WORK REQUEST
Transcribe exactly, leaving out pictures, the lines from the one that holds "Task: Click the 文件名 label" through the end of the data below, including both end lines and no others.

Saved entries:

::::::

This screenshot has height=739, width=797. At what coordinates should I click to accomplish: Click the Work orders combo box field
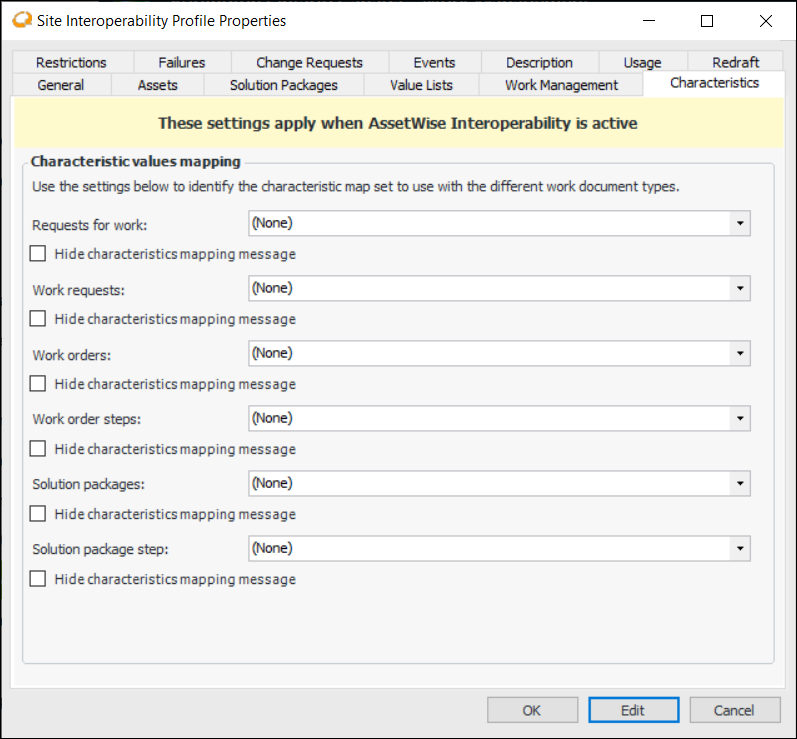click(488, 353)

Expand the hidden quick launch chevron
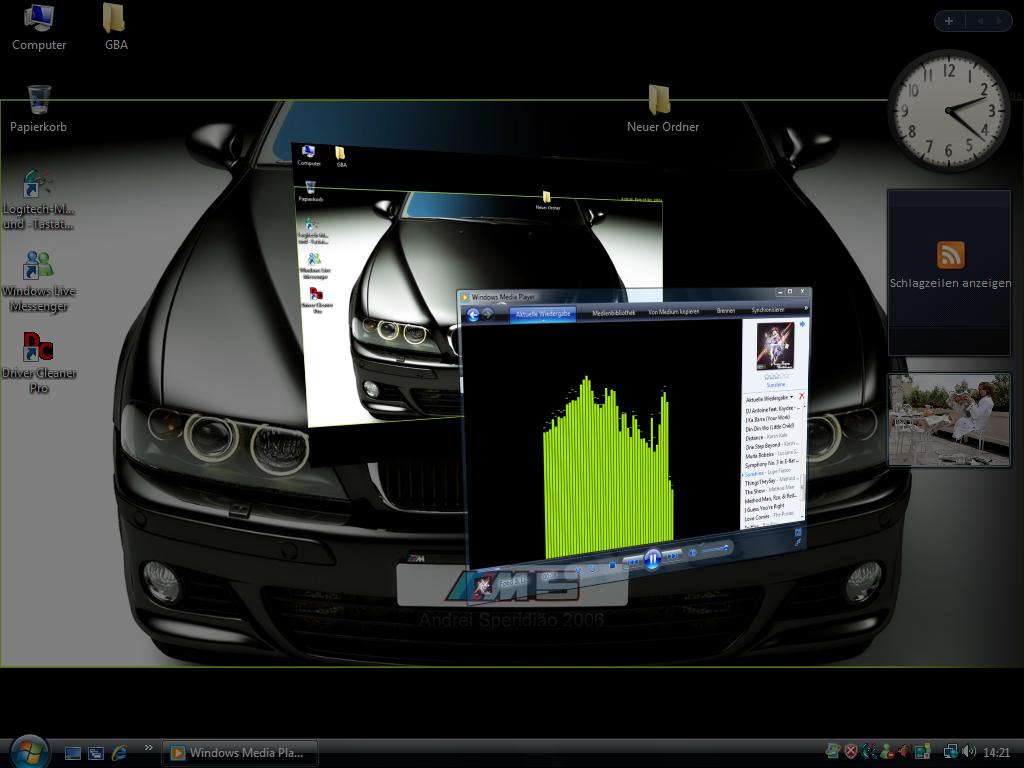(149, 747)
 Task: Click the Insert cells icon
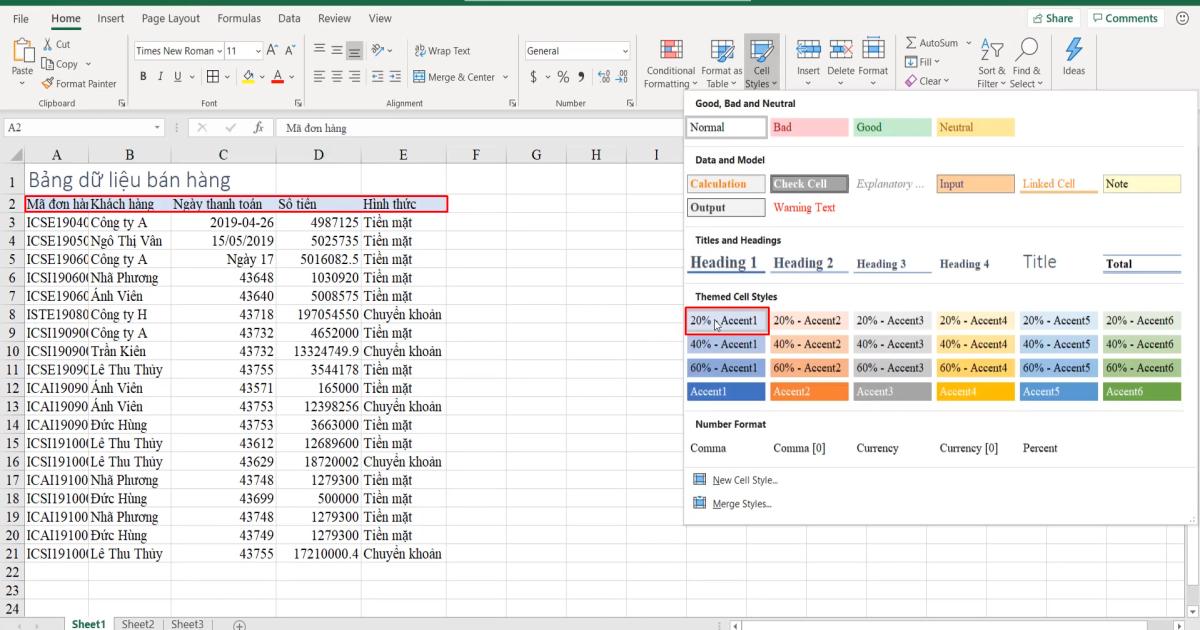pyautogui.click(x=807, y=50)
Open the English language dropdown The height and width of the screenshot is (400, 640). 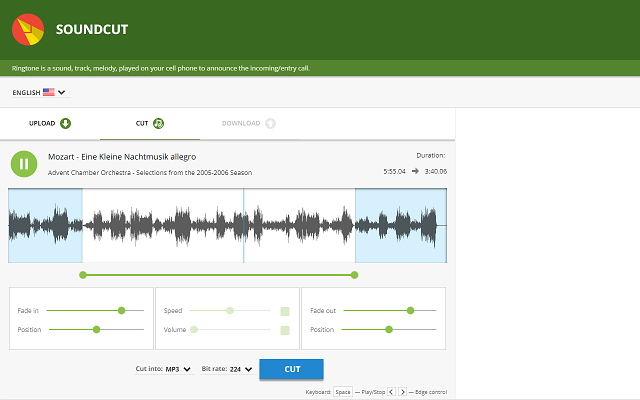(x=38, y=93)
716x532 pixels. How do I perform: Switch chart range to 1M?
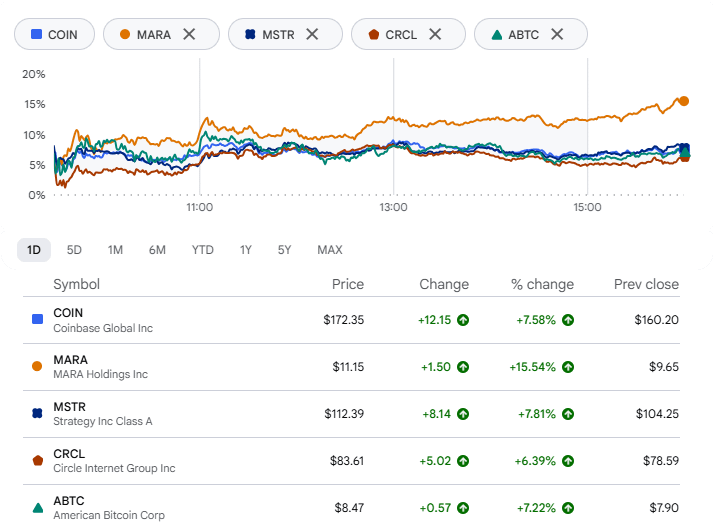(115, 250)
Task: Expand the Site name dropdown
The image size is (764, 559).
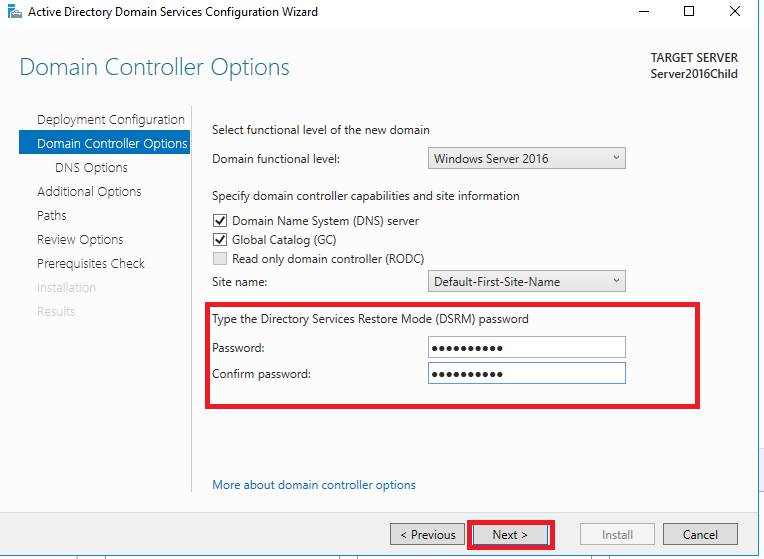Action: click(527, 282)
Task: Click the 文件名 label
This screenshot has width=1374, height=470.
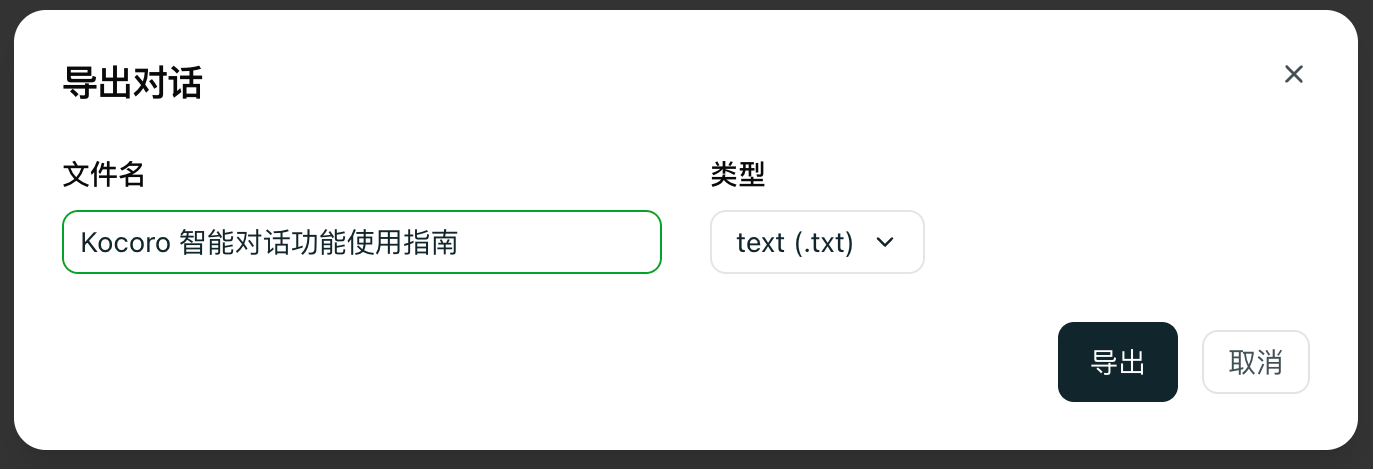Action: [104, 175]
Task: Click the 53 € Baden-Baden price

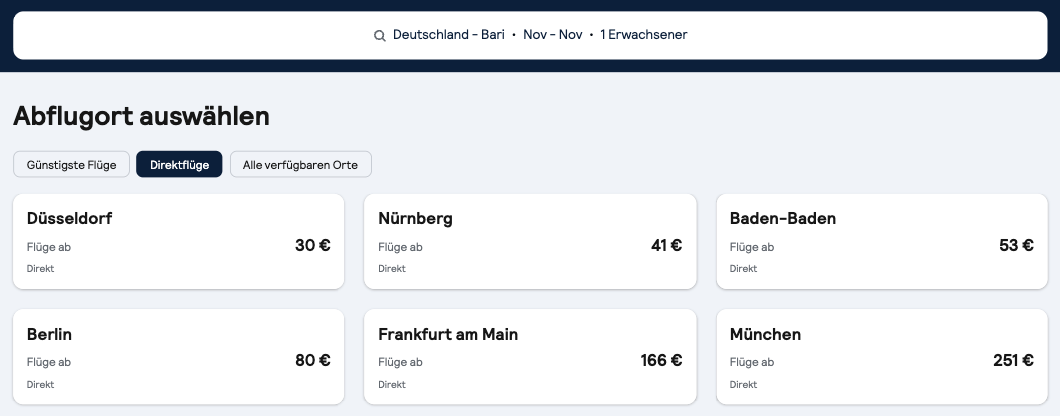Action: 1016,245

::::::

RESPONSE AREA
Task: Click the 文件名 label
This screenshot has width=1374, height=470.
Action: [104, 175]
Task: Click the 53 € Baden-Baden price

Action: 1016,245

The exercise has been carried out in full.